**What needs to be done:** Only the lines from the one with "Where should I" to the end of the listing below should be set down, exactly as written and without any pictures.

**Provided information:**
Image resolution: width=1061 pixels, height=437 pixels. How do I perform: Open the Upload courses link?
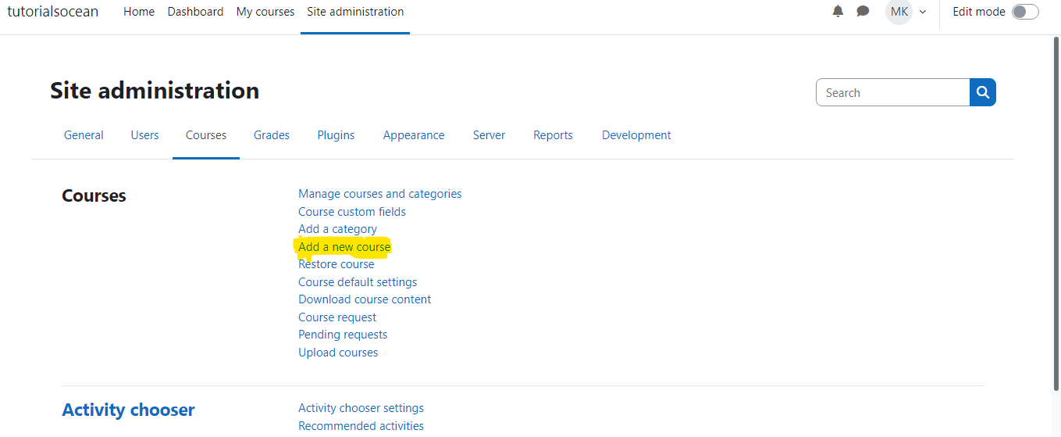click(338, 353)
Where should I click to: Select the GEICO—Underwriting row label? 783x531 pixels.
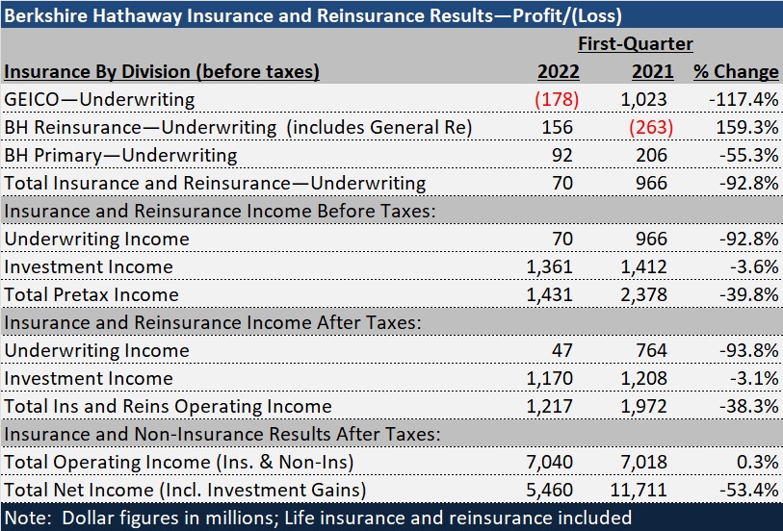(100, 99)
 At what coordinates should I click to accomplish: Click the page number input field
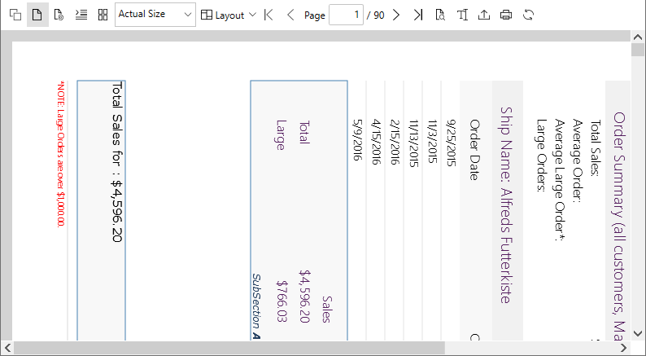(346, 15)
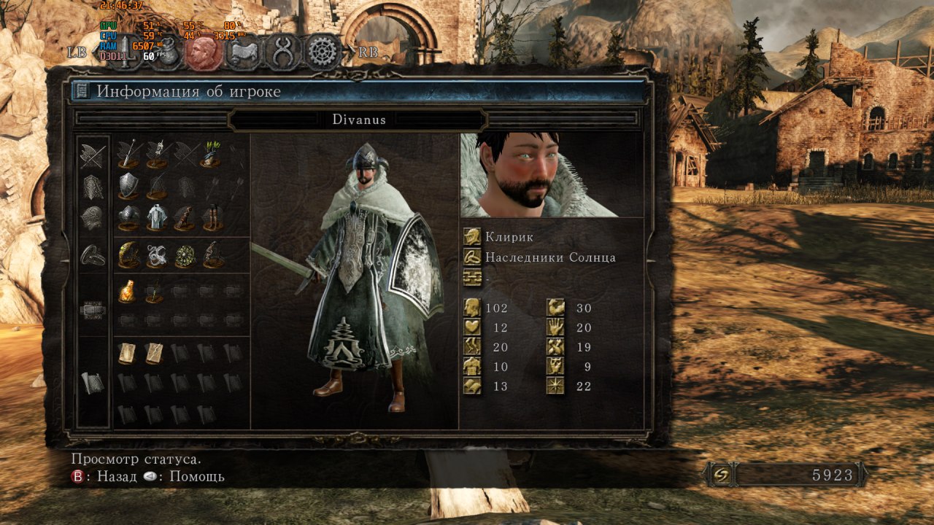The width and height of the screenshot is (934, 525).
Task: Select the class icon beside Клирик
Action: 472,237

**The completed task:**
Where should I click to: Select the GEICO—Underwriting row label? 783x531 pixels.
(100, 99)
 At what coordinates should I click to accomplish: Click the page number input field
(346, 15)
The width and height of the screenshot is (934, 525).
Task: Select the class icon beside Клирик
Action: 472,237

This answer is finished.